Did you follow that pattern? See how my brain works? Now you know why I don’t sleep all that well at night. Hashtag: over thinker.

So, balance. Balance, in definitive terms, is “a state of equilibrium,” having or achieving “mental steadiness,” or “emotional stability.” For 23 years of my life, I was not balanced. I was as wobbly as they come, and let me tell you why.

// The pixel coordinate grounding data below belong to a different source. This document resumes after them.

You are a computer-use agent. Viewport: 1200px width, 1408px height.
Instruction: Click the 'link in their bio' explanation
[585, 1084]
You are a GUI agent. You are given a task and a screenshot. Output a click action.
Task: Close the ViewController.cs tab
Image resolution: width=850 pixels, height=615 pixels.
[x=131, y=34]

I grew up running. And not just your jog in the park on Sundays when its sunny and there isn’t any wind, kind of running. I grew up training to be the best in the sport. To get a full scholarship at a division I university. To make an Olympic team. There was no limit to the dreams I was dreaming and I, Hanna, slowly and surely became synonymous with running. I put myself in such a small box that I would not allow anything or anyone inside that small circle who could disrupt my path to success. Guys, I didn’t even go to prom in high school! It was those very dreams that came at the expense of fully becoming myself. Instead of putting my eggs in several different baskets, I followed an accepted metric as to what I thought I “needed” to do to become a great athlete, and completely and totally lost all balance in my life.

Now don’t get me wrong. I have never and will never regret my journey on time running. Not. One. Bit.

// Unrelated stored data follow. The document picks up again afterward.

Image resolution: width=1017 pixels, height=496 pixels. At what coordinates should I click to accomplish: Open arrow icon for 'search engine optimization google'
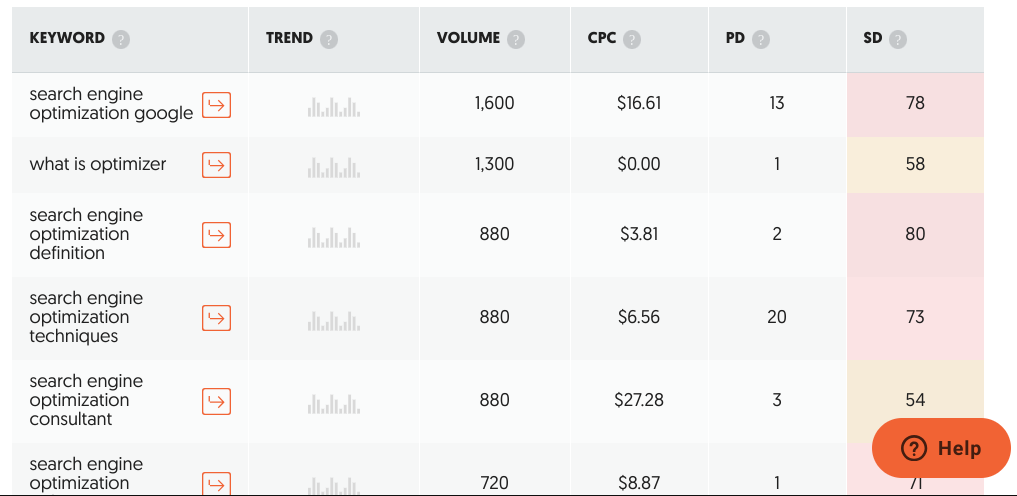tap(217, 105)
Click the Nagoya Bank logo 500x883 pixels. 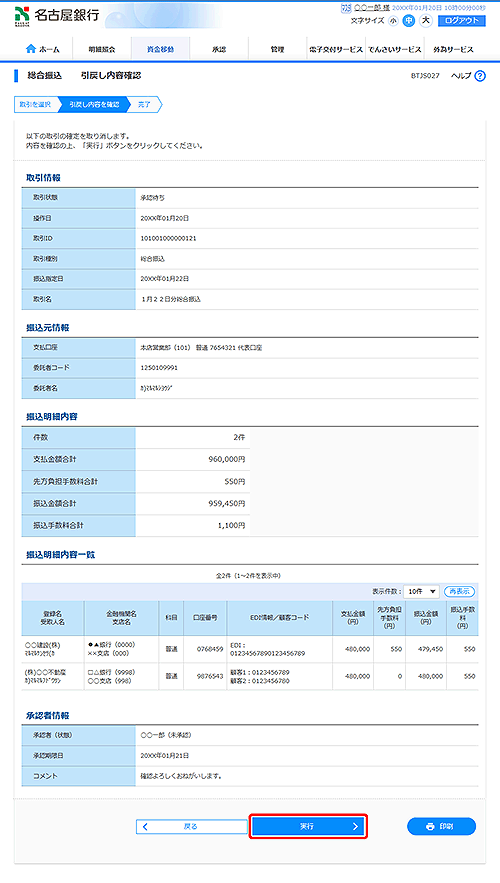pyautogui.click(x=56, y=15)
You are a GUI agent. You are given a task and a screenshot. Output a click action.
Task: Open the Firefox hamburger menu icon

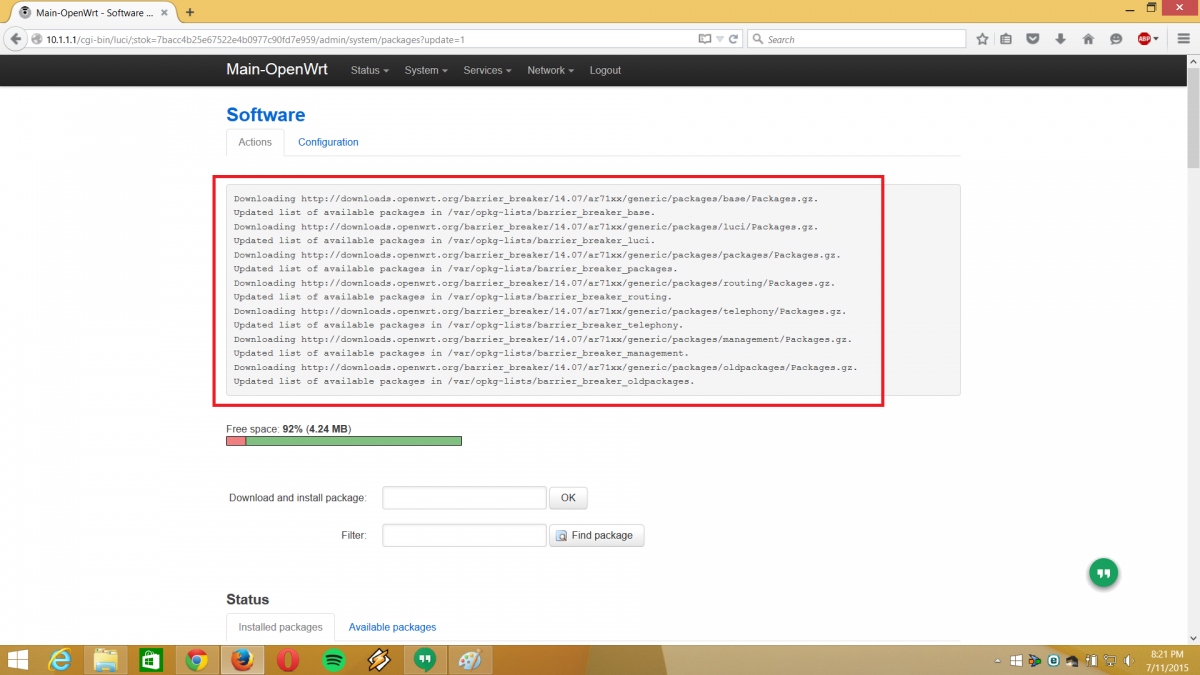(x=1182, y=39)
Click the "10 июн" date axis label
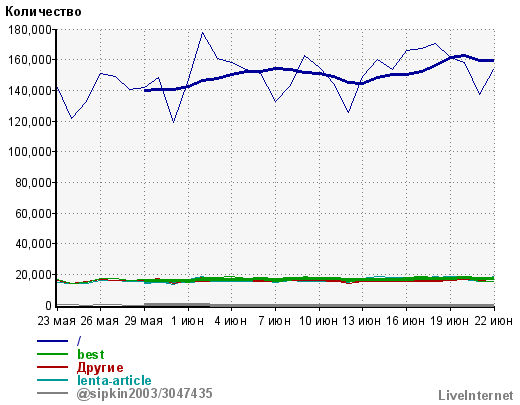The width and height of the screenshot is (520, 405). pos(318,321)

I am beyond blessed to have been given the opportunities I was given, to have formed the relationships I have, to travel to beautiful places, to have been coached by coaches with such passion and drive it could make you puke. This was all “given” to me while I attended classes “for free” at one of the best universities in the nation. But, I was also taught very narrow parameters of self-understanding and self-acceptance. I was taught (albeit self-taught), that my worth was solely attached to the time or place I achieved in a workout or race. I fully believed that my value hindered on what my body was able to give me on any given day.

Fast forward 3 years. Three years removed from the collegiate system–As I learn more about my unique needs and abilities, I’ve learned to buck some of what I believed to be true. Of course, I’m not blaming myself here…it was easy to define myself by an external metric or by what I was doing. I think many of us look to define ourselves in this way. I even learned to define myself by comparing myself to others…to my teammates, to my competitors, to my classmates, to my siblings. For me, running became my way of life. I was literally running from competition to competition, from should to should, from restriction to restriction. Anything that would give me validation. I just kept running. And I did this without ever considering an alternative. When you’re always trying to fit yourself into a so-called “box”, you never stop to question why there is a box in the first place.

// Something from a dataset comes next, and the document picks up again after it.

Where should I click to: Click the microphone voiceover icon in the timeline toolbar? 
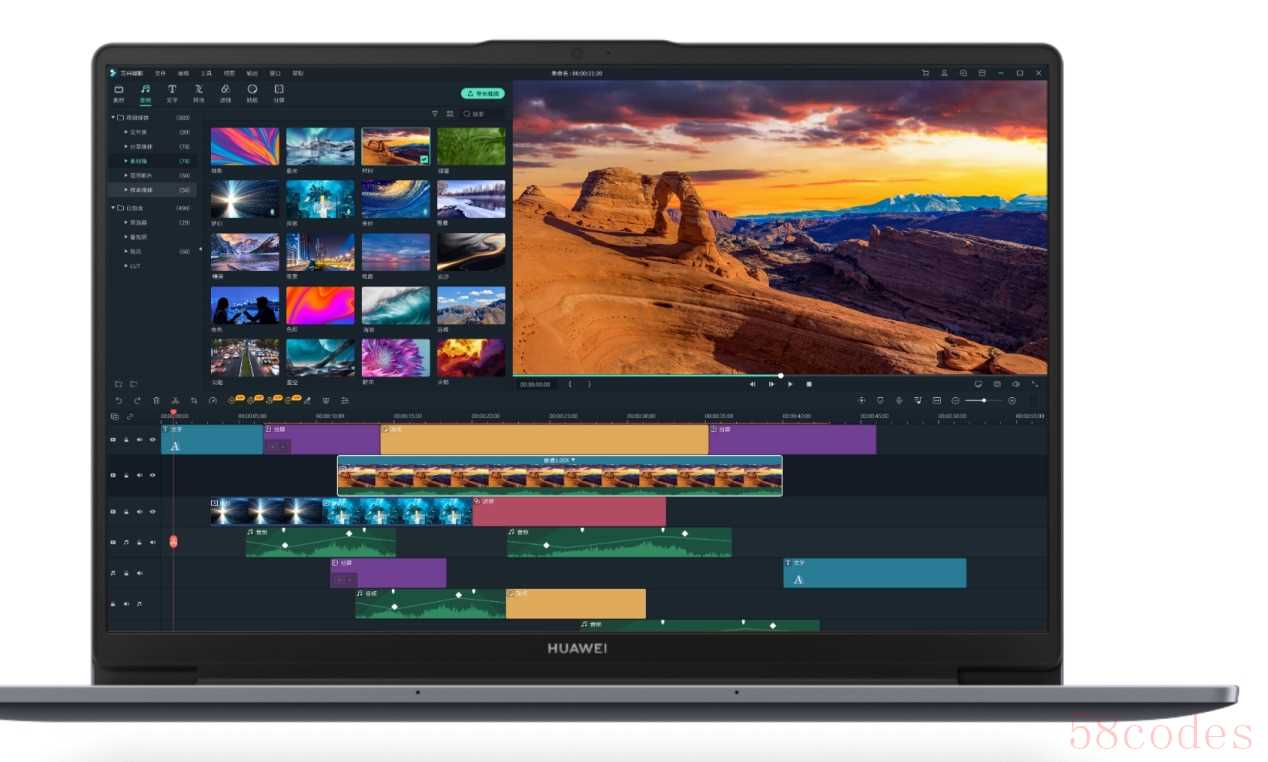(899, 400)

Nowadays, I still run. Oh yes, that will always be a huge part of my life. But I’ve learned to fill my life with other things.

Other things being family.

And friends.

And laughter and food and so much more, I feel like my heart could burst…I am no longer just, “Hanna the runner,” and my life is more beautiful after having discovered that truth.

You are not what you do. You are you. Define yourself, instead, by the beauty in which you bring to this world.